> [What to work on]: Look below for lines that hold the string "sound" and copy each one.

> [Provided entries]:
::::::

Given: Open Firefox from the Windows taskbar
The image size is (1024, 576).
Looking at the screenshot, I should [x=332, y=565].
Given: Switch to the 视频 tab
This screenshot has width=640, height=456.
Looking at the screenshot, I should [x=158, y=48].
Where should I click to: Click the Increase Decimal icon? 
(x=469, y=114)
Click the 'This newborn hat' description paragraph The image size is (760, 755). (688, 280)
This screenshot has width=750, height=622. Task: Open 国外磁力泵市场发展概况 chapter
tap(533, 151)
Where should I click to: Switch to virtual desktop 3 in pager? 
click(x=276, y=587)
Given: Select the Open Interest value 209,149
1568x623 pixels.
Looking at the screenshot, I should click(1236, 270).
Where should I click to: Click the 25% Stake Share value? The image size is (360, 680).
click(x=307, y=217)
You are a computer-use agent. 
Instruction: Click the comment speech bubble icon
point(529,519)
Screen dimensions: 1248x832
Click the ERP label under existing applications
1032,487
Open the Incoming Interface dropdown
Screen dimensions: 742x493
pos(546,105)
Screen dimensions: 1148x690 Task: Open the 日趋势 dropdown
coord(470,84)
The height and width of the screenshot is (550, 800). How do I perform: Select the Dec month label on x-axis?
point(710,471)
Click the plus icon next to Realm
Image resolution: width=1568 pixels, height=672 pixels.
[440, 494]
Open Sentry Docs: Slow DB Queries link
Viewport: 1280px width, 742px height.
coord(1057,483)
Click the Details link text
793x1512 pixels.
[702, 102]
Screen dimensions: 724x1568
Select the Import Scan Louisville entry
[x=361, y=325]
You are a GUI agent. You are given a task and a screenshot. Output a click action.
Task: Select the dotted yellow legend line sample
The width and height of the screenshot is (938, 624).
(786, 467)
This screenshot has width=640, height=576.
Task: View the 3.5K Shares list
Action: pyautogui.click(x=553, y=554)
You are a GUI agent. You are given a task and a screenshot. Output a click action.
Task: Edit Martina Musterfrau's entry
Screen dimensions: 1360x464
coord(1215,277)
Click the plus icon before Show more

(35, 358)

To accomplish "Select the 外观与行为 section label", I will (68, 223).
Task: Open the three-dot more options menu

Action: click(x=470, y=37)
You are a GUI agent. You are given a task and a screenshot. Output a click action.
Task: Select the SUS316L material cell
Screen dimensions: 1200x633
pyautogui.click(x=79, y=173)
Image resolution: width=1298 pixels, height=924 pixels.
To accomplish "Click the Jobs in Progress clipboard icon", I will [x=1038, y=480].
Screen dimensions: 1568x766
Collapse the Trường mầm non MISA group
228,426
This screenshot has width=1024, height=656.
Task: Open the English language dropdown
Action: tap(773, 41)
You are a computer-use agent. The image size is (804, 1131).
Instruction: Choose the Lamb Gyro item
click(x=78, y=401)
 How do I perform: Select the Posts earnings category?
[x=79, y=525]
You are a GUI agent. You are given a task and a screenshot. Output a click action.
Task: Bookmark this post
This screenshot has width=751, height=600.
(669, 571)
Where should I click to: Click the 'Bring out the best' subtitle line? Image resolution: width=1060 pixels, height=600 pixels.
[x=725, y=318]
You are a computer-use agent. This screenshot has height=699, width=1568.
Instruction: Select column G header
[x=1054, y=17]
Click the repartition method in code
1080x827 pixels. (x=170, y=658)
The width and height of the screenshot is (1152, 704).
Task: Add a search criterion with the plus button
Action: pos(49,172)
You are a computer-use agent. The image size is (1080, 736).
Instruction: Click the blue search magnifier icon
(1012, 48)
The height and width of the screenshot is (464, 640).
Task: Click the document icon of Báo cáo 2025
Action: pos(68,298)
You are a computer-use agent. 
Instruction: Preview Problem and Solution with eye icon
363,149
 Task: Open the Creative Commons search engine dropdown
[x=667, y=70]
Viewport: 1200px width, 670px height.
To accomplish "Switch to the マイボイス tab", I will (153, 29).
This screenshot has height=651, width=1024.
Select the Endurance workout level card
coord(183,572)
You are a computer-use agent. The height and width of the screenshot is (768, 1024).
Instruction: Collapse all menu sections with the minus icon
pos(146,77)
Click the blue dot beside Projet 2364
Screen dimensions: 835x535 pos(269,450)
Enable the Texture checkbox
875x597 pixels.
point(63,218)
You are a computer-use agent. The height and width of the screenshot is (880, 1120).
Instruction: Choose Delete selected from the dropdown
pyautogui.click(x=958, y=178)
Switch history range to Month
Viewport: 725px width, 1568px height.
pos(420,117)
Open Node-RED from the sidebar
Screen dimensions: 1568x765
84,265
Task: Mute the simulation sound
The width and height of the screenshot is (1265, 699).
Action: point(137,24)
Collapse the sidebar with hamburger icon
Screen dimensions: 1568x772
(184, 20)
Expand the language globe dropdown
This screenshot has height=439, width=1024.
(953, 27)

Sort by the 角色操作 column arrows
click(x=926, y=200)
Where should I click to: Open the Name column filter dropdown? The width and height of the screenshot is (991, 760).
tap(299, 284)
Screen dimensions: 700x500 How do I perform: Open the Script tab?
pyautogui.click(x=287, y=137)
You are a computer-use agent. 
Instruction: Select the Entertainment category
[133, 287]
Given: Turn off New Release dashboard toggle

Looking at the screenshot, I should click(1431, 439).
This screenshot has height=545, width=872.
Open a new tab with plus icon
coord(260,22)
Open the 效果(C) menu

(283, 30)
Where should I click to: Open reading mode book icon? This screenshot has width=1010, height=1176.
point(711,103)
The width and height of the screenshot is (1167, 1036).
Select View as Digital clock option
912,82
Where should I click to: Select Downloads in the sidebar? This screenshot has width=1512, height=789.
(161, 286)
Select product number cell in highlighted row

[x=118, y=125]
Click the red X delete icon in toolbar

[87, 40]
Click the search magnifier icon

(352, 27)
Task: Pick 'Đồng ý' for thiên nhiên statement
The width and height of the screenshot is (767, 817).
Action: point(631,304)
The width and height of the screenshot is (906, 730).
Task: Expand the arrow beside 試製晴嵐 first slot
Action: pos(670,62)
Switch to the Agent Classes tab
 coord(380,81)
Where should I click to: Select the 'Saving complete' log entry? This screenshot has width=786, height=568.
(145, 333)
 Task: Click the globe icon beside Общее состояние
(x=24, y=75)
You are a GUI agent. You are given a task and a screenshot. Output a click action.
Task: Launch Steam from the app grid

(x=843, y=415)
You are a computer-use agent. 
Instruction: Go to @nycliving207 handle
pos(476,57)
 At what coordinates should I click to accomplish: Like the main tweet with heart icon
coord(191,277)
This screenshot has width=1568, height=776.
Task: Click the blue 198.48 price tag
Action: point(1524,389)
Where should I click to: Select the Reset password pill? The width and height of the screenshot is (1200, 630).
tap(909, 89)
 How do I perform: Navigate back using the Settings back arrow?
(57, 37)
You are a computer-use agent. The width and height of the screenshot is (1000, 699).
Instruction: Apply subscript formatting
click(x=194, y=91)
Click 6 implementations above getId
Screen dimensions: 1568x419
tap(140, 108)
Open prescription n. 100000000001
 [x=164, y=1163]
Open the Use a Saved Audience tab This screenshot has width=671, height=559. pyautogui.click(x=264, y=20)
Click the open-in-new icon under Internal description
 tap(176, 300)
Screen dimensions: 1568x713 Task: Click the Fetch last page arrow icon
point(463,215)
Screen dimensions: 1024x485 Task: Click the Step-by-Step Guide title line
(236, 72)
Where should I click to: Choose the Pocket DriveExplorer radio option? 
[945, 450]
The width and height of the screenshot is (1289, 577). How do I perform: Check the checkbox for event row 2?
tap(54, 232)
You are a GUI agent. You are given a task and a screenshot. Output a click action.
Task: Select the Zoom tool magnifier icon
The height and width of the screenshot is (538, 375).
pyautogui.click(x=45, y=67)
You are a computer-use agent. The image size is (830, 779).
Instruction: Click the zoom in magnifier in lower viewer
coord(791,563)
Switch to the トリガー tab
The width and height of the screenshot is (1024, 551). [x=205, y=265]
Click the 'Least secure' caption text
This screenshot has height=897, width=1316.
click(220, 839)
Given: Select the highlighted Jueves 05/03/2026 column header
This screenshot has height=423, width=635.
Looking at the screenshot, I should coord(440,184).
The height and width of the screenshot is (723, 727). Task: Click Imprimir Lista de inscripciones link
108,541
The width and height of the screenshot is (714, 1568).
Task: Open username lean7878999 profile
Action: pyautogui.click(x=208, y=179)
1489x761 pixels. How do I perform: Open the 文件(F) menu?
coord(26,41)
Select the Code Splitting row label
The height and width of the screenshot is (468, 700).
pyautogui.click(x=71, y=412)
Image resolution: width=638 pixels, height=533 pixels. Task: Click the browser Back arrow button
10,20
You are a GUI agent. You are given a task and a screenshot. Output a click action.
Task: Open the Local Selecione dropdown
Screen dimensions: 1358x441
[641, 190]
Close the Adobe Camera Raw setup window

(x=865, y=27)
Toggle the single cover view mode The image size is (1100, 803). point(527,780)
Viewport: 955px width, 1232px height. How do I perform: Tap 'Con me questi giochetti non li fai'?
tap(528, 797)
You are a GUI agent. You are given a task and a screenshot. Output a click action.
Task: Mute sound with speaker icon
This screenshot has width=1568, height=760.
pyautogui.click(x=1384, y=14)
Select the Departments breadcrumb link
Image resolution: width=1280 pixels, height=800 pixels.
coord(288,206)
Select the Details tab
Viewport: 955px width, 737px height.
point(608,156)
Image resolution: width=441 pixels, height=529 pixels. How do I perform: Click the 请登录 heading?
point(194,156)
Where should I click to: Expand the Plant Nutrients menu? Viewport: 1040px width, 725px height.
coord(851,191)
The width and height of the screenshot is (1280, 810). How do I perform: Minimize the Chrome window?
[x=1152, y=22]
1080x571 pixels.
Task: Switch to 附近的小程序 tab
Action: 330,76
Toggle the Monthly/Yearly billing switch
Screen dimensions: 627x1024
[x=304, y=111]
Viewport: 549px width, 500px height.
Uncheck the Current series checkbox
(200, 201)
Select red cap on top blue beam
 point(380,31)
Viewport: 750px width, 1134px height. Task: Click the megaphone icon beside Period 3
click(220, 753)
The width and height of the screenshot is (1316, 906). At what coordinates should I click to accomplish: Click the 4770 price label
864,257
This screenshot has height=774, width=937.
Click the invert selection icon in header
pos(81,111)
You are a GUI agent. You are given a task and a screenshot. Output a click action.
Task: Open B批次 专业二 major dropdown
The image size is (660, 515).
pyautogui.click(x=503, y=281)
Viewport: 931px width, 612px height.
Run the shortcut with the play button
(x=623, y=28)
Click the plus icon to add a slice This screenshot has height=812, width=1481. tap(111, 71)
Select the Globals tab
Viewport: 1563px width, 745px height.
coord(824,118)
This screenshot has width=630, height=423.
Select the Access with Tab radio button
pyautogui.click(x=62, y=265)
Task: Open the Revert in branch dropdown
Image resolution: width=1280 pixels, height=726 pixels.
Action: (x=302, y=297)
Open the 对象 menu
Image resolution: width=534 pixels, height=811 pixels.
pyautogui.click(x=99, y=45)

::::::

> [Task response]:
Task: Mute the simulation sound
Task: Mute sound with speaker icon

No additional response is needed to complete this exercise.